Wednesday, October 18, 2017

Teaching Input Paradigms in VR

Everyone expects cool things from VR. Give us experiences where we are spell casting wizards, astronauts in space stations and cowboys in badlands, our players tell us. When I was at Oculus, Brendan Iribe used to say our mission was let users be anyone, anywhere at anytime.

Well guess what, wizards, astronauts and cowboys interact with the world in very different ways! They have very different verbs. In order to truly fulfill the carnal fantasy of being these characters, we need to tutorialize players into different input paradigms. This is tricky for several reasons:
  1. Novelty – VR input controllers are still in their first generation. This means even the basic tactile elements like where buttons are, takes some getting used to.
  2. Lack of Input Standardization – The Oculus Touch Controller, HTC Vive Controllers and PS Move are all very different. Additionally, somehow we need to make you feel like a wizard, a cowboy and an astronaut all with the same input device!
  3. The Uncanny Valley – No one complains that pressing the X button doesn’t “really feel” like jumping. That’s because the experience is 2 degrees removed from the player. The player presses keys on a controller that affects pixels on a screen. In VR there is a 1:1 real time mapping between your virtual and real world hands. This level of immersion greatly enhances player expectation. With great power comes great responsibility!
However, for a player to enter flow state, a critical requirement is that the tools at her disposal simply seep into her subconscience. When you are playing Destiny, you aren’t thinking about where your finger needs to move to fire or fly. You just do it.

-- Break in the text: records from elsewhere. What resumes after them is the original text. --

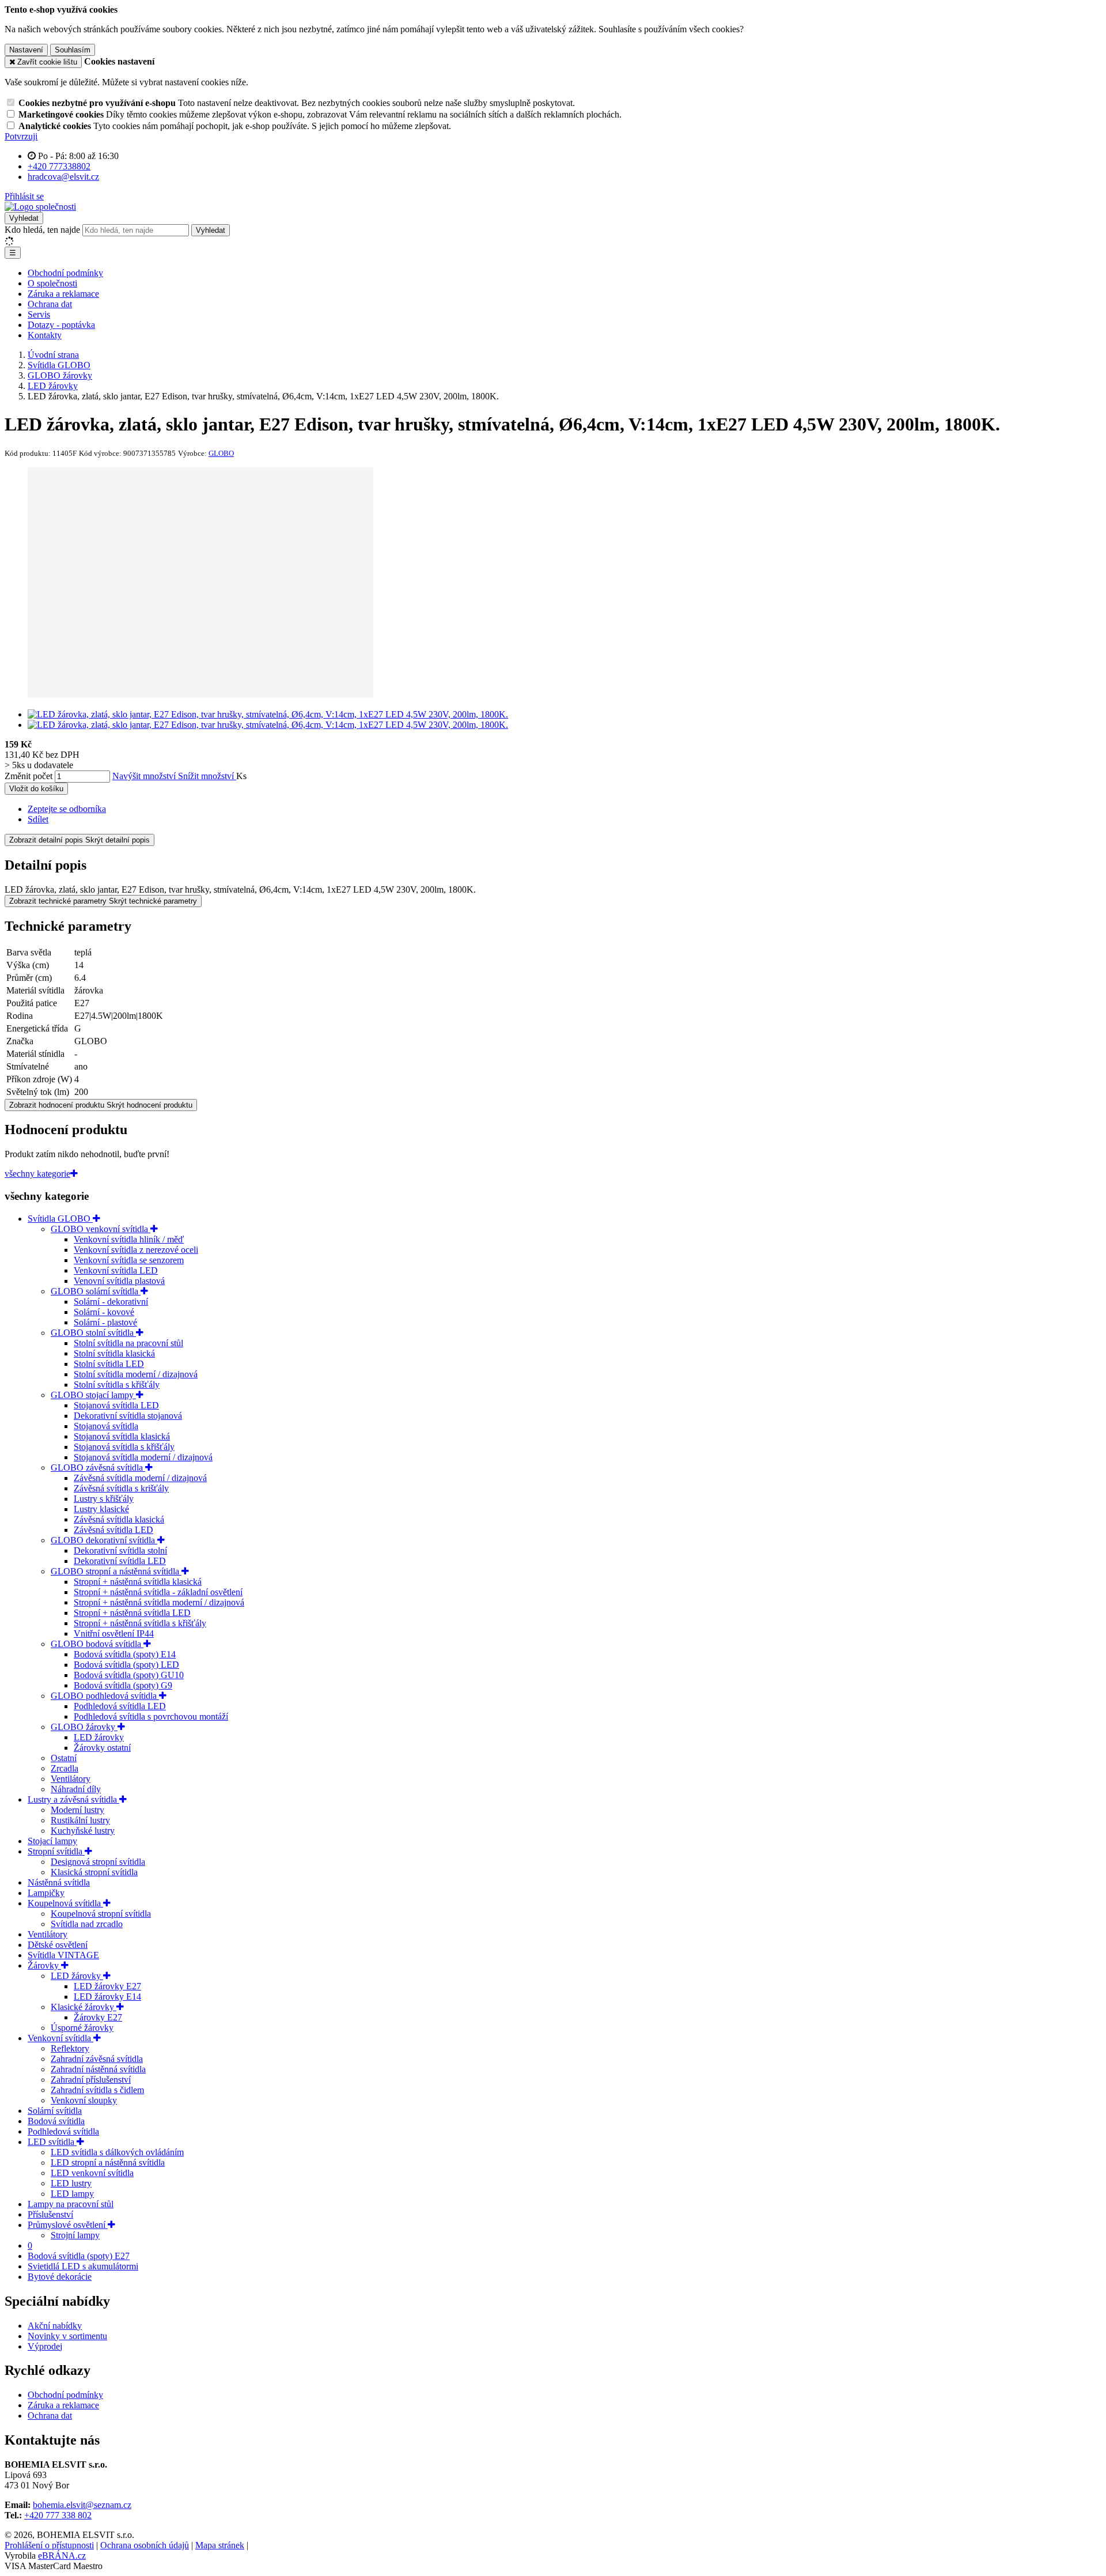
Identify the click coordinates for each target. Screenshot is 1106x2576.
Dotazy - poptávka (61, 325)
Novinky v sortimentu (67, 2336)
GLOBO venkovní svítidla (100, 1229)
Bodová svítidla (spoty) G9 (123, 1685)
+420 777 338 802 (58, 2515)
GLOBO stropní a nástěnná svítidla (116, 1571)
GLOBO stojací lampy (93, 1395)
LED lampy (72, 2194)
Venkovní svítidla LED (116, 1270)
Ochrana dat (50, 304)
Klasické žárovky (83, 2007)
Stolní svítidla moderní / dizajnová (136, 1374)
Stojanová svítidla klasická (122, 1436)
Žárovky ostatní (102, 1747)
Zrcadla (64, 1768)
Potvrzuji (21, 136)
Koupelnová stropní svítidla (101, 1913)
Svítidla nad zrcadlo (87, 1924)
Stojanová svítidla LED (116, 1405)
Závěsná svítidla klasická (119, 1519)
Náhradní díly (76, 1789)
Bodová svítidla (56, 2121)
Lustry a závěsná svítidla (73, 1799)
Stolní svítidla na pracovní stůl (128, 1343)
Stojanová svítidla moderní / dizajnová (143, 1457)
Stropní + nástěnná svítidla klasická (138, 1582)
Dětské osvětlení (58, 1945)
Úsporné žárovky (82, 2028)
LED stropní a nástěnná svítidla (108, 2162)
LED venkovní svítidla (92, 2173)
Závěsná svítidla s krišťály (121, 1488)
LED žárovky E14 (107, 1996)
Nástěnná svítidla (59, 1882)
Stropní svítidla (56, 1851)
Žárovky (44, 1965)
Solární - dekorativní (111, 1301)
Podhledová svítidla (63, 2131)
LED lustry (71, 2183)
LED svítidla (52, 2142)
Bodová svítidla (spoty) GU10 (129, 1675)
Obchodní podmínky (65, 273)
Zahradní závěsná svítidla (97, 2059)
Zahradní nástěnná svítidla (98, 2069)
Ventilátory (70, 1779)
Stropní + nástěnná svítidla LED (132, 1613)
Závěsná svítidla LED (113, 1530)
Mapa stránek (219, 2545)
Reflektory (70, 2048)
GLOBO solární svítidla (96, 1291)
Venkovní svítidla (60, 2038)
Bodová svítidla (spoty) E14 (125, 1654)
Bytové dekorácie (60, 2277)
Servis (39, 314)
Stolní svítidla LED (109, 1364)
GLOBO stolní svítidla (93, 1333)
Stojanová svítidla (106, 1426)
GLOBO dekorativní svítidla (104, 1540)
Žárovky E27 (98, 2017)
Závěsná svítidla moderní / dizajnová (140, 1478)
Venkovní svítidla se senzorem (129, 1260)
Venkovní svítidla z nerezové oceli (136, 1250)
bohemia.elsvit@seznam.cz (82, 2505)
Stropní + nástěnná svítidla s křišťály (140, 1623)
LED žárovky (99, 1737)
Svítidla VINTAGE (63, 1955)
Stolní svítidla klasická (114, 1353)
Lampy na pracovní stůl (70, 2204)
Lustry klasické (101, 1509)
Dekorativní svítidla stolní (120, 1550)
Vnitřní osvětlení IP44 (114, 1633)
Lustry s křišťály (104, 1499)
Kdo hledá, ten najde (42, 230)
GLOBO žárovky (84, 1727)
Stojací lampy (52, 1841)
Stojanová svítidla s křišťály (124, 1447)
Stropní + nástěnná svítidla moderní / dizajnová (159, 1602)
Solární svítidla (55, 2111)
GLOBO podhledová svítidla (105, 1696)
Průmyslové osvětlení (68, 2225)
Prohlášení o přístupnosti (49, 2545)
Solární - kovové (104, 1312)
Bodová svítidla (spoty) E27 (79, 2256)
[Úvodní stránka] (40, 206)
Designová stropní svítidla (98, 1862)
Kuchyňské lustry (83, 1830)
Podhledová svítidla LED (120, 1706)
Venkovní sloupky (84, 2100)
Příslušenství (50, 2214)
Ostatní (64, 1758)
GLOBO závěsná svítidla (98, 1467)
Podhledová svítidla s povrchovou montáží (151, 1716)
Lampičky (46, 1893)
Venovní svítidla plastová (119, 1281)
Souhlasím (72, 50)
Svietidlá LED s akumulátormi (83, 2266)
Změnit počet (28, 776)
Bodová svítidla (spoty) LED (126, 1665)
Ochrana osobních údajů (144, 2545)
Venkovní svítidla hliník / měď (129, 1239)
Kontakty (45, 335)
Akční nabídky (55, 2326)
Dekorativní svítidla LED (120, 1561)
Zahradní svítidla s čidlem (97, 2090)
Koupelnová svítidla (65, 1903)
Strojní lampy (75, 2235)
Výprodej (45, 2346)
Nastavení (26, 50)
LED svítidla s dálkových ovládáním (117, 2152)
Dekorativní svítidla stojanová (128, 1416)
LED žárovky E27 (107, 1986)
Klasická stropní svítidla (94, 1872)
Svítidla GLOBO (60, 1218)
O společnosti (52, 283)
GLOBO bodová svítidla (97, 1644)
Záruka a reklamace (63, 294)
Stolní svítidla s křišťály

So clearly, there is a tension between creating engaging “game like” experiences that make the player feel competent while also fulfilling the fantasy of “being” that character. The sooner this tension is realized, the better your experience will be. There are many ways one might go about resolving this tension:
  1. Bottom Up Approach – We need to start conceiving VR experiences from the ground up, i.e., thinking about interactions first and experience next.
  2. Subvert Player Expectation using Affordances - The experience I’m currently working on at PlayStation, is about painting. However, in our case the player’s hands are a brush and a palette. She isn’t holding those objects in her hands, her hands are the objects themselves. As simple as it sounds, this has powerful effects:
    • By making her hands disappear the experience tells the player what she can and cannot do in the world.
    • It avoids simulation fatigue. Things that may seem engaging to do once or twice quickly lose their novelty. Explicitly turning doorknobs to open a door is a good example of an activity that is subject to simulation fatigue.
  3. Extrapolate Player Input - Players care more about having a great experience and feeling powerful than they are about having an experience where they are fully in control. For this reason, in our painting project we give the player template brushes instead of an actual palette. For example, the player gets a tree brush, a sun brush etc. Additionally, the tree brush doesn’t draw a tree in the exact shape the player traces her hand. It instead collects points across her hand movement and constructs an elegant spline that looks beautiful. This makes the player feel powerful with minimal skill or effort. Instead of testing the player’s painting skills, the core engagement derives from expressivity. All these decisions were made after a bottom up testing of the central interaction.
  4. Recontextualize Player Verbs – It is important to recognize the shelf life of an interaction. How long can it stay juicy? This becomes a particularly important when an experience is not necessarily about a progression in skill. This tends to be true about most VR experiences for several reasons:
    • They tend to be short due to production budgets. Furthermore, greater iteration time is needed to “find the fun” because the medium is so new.
    • They tend to be narrative focused because the medium is so experiential.
    • Most interaction systems are still hard to master in VR.
For these reasons, you may feel a need to add different types of interactions to your world. This however, comes with the added burden of tutorializing another input paradigm. Instead you can recontextualize the existing verb. This simply means using the same input to produce different effects. For example, in our experience we were faced with the desire to progress from 2D painting to 3D painting. Instead of implementing a new input mechanism for 3D painting, we have the player paint on a canvas which in turn produces 3D objects.